Sejauh ini, RSMH bekerja profesional dalam kaitan institusi. Jika ada oknum yang berbuat, tentu tetap mengacu pada azas praduga tak bersalah. “Pihak rumah sakit bekerja untuk melakukan penyelidikan dan mencari tahu, siapa yang menyebarkan. Hanya, dugaan ada pada seseorang dan namanya sudah ada. Tapi, ini dugaan karena azas praduga tak bersalah tadi. Sebab, baru akan dimintai keterangan dan konfirmasi atas kejadian tersebut,” ujar Mardiana.

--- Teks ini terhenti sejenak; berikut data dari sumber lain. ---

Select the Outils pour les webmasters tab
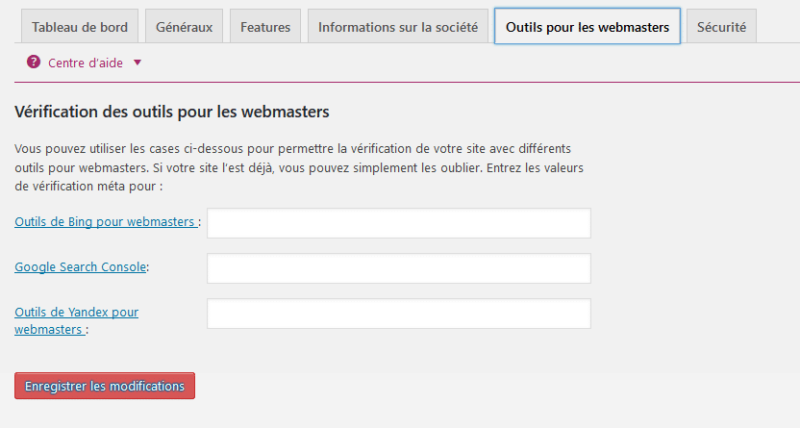The height and width of the screenshot is (428, 800). (x=588, y=27)
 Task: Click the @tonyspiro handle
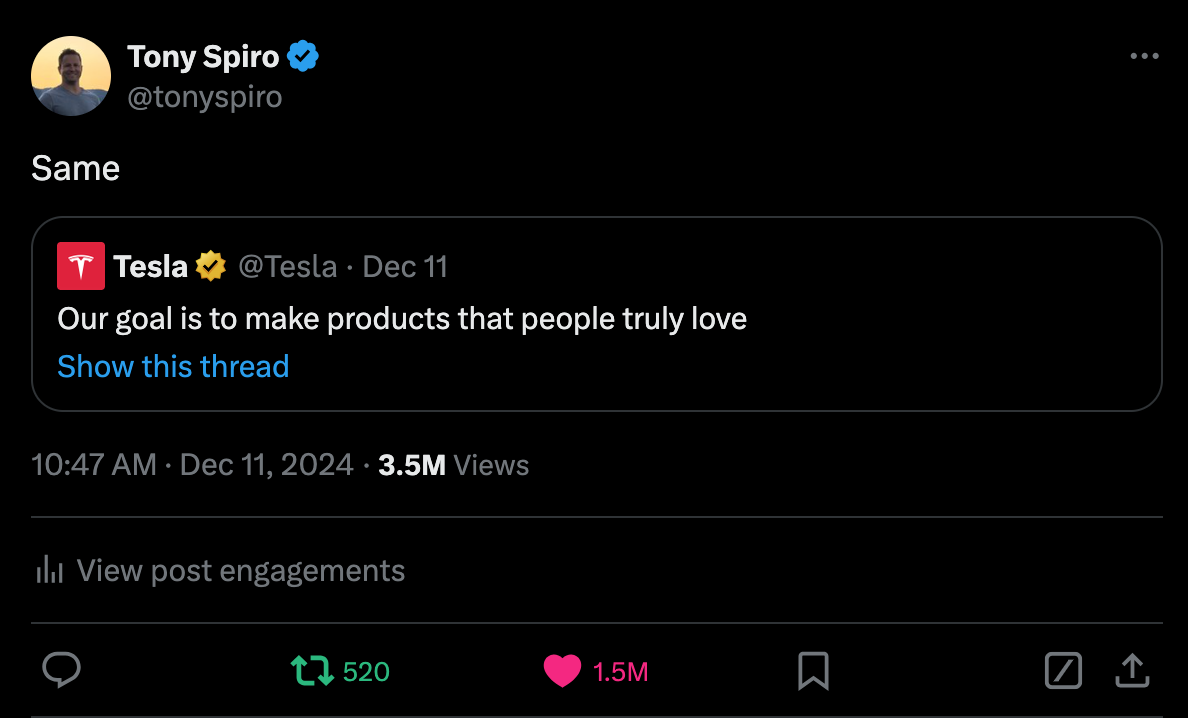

Disinggung kaitan pihak keluarga akan menempuh jalur hukum, menurut Mardiana, itu hak keluarga jika memang akan melakukan hal itu. Pihak rumah sakit tentu tidak memiliki domain untuk mencegah. Hanya, rumah sakit tidak tinggal diam dan memperhatikan keluhan keluarga Riza.
“Saya ingin sampaikan. Pihak rumah sakit sangat menyayangkan kejadian ini. Tentu, jangan melihat ada kesan bahwa rumah sakit sengaja. Jelas, kita punya SOP sangat profesional. Kalaupun ada oknum, kita masih bekerja mencari siapa oknum itu,” ungkapnya.
Pihak rumah sakit kata Mardiana, tidak main-main dalam pelanggaran kode etik RS. Kalau itu tenaga kontrak, tentu akan ada sanksi pemecatan. Tetapi, jika dia Aparatur Sipil Negara (ASN) akan mengacu pada PP Nomor 53.
“Sanksinya berat. Bahkan sampai penurunan pangkat. Tentu, setelah hasil proses kerja yang dilakukan pihak RS dalam kasus ini,” ujarnya.
Dalam kejadian ini, pihak rumah sakit kata Mardiana, meminta maaf. Bahkan, siap juga melakukan permintaan maaf ke publik, sambil mencari tahu tentang siapa penyebar informasi yang menjadi privasi pasien tersebut. “Beri saya waktu untuk bekerja. Yakinlah, pihak rumah sakit akan bekerja profesional. Sebab, ini menyangkut nama baik rumah sakit,” ujar Mardiana. (git)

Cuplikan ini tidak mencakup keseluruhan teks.